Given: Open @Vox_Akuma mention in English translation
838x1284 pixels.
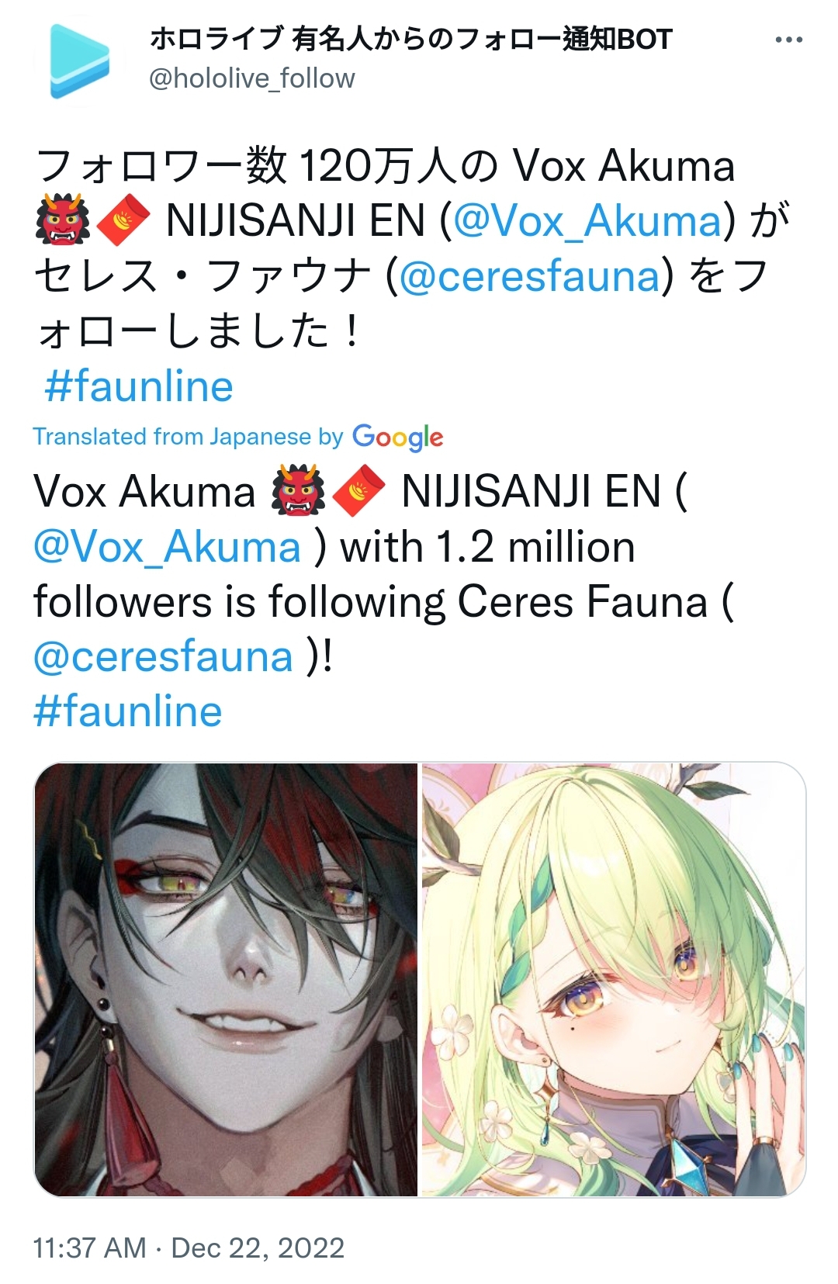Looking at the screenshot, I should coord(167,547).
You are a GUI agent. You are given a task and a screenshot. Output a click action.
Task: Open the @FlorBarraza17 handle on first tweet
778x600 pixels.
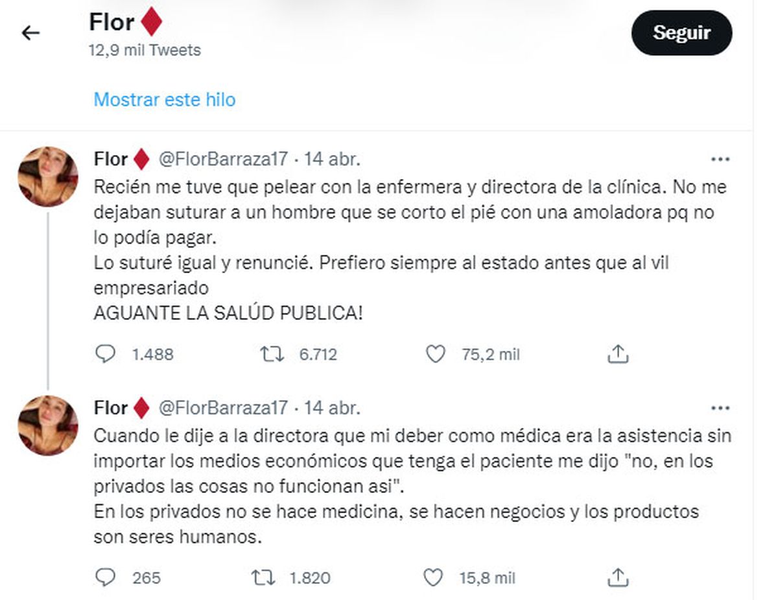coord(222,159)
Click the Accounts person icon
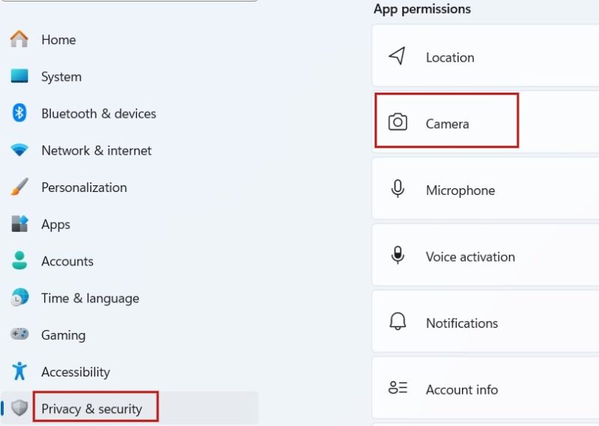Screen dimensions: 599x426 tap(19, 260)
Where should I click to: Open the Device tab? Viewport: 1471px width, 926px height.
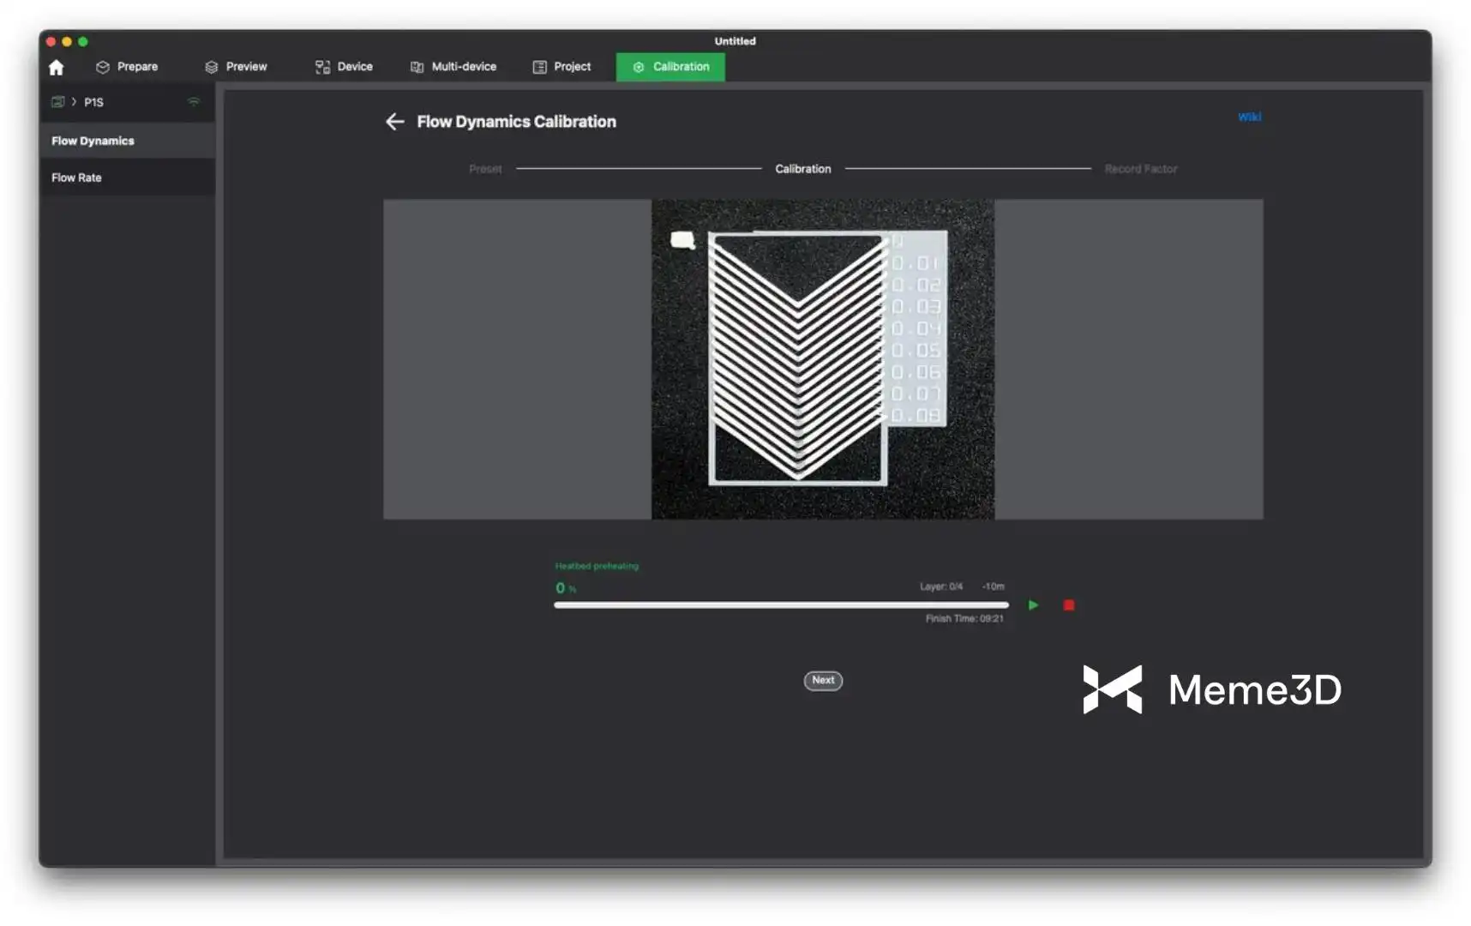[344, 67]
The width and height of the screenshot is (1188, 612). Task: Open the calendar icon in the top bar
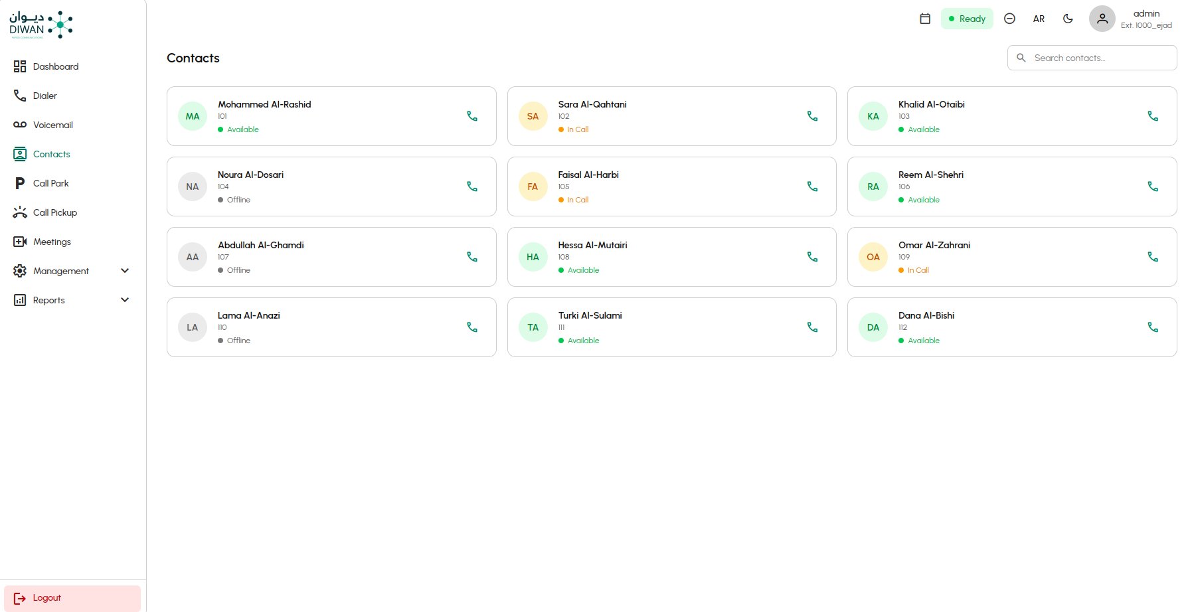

- - - - - - -

## PROBLEM DESCRIPTION
Pictures aside, set down the lines from the one containing "Task: Open the @FlorBarraza17" through the end of the records above, exactly and only those.

## ANSWER AREA
Task: Open the @FlorBarraza17 handle on first tweet
778x600 pixels.
coord(222,159)
Click the Accounts person icon
Screen dimensions: 599x426 tap(19, 260)
Where should I click to: Open the Device tab? Viewport: 1471px width, 926px height.
[344, 67]
The width and height of the screenshot is (1188, 612). Task: Open the calendar icon in the top bar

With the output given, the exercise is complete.